Capote and William Archibald adapted closeted novelist Henry James' short story The Turn of the Screw, calling it The Innocents (1961). It's one of the finest suspense/supernatural films every made, superbly directed by Jack Clayton and starring Deborah Kerr in one of her most underrated and best performances. With Pamela Franklin and Martin Stephens as the children whose souls Kerr's governess fights to save, and Michael Redgrave as their indifferent uncle.

Richard Brooks adapted and directed In Cold Blood (1967), based on Capote's bestselling, acclaimed "nonfiction novel," with Robert Blake and Scott Wilson as two killers and John Forsythe as the detective who ultimately jails them. It's an effective, straightforward thriller that lacks the insight Capote brought to the book. Remade in 1996, with Anthony Edwards and Eric Roberts as the murderers.

One Christmas (1994), taken from a Capote short story, was turned into a maudlin, sappy television movie for Katharine Hepburn by Tony Bill. With Henry Winkler. Capote would have loathed it. 

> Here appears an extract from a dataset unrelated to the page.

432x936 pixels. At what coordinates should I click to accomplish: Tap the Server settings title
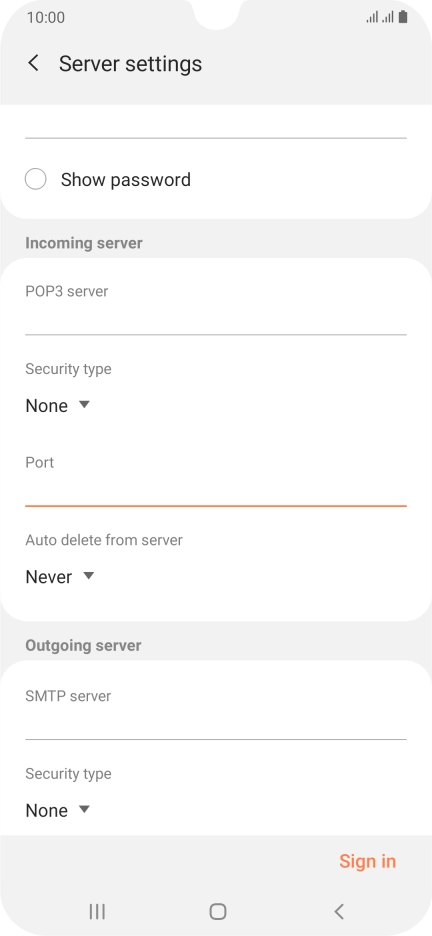pyautogui.click(x=130, y=63)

Chris Matthau's adaptation of The Grass Harp (1995) is respectful and charming. The story of two eccentric sisters living in the South in the 1940s stars Sissy Spacek and Piper Laurie, and has an impressive supporting cast, including the director's father, Walter Matthau, Jack Lemmon as a con artist out to steal Laurie's secret concoction that cures dropsy, Roddy McDowell, Nell Carter, and Edward Furlong as the orphaned boy modeled on Capote.

Capote appeared as a campy parody of himself in Neil Simon's amusing satire of  mysteries, Murder by Death (1976), directed by Robert Moore. He's mysterious recluse Lionel Twain. Among those spoofing famous fictional detectives are David Niven and Maggie Smith as Dick and Dora Charleston, Elsa Lanchester as a gaga Miss Marbles, Peter Sellers as Sidney Wang, Peter Falk as Sam Diamond, and James Coco as Milo Perrier. With Alec Guinness and Nancy Walker.

Arts & Entertainment's biography Truman Capote, The Tiny Terror has some original insights and lots of documentary footage, making it quite fascinating, amusing, and, ultimately, sad.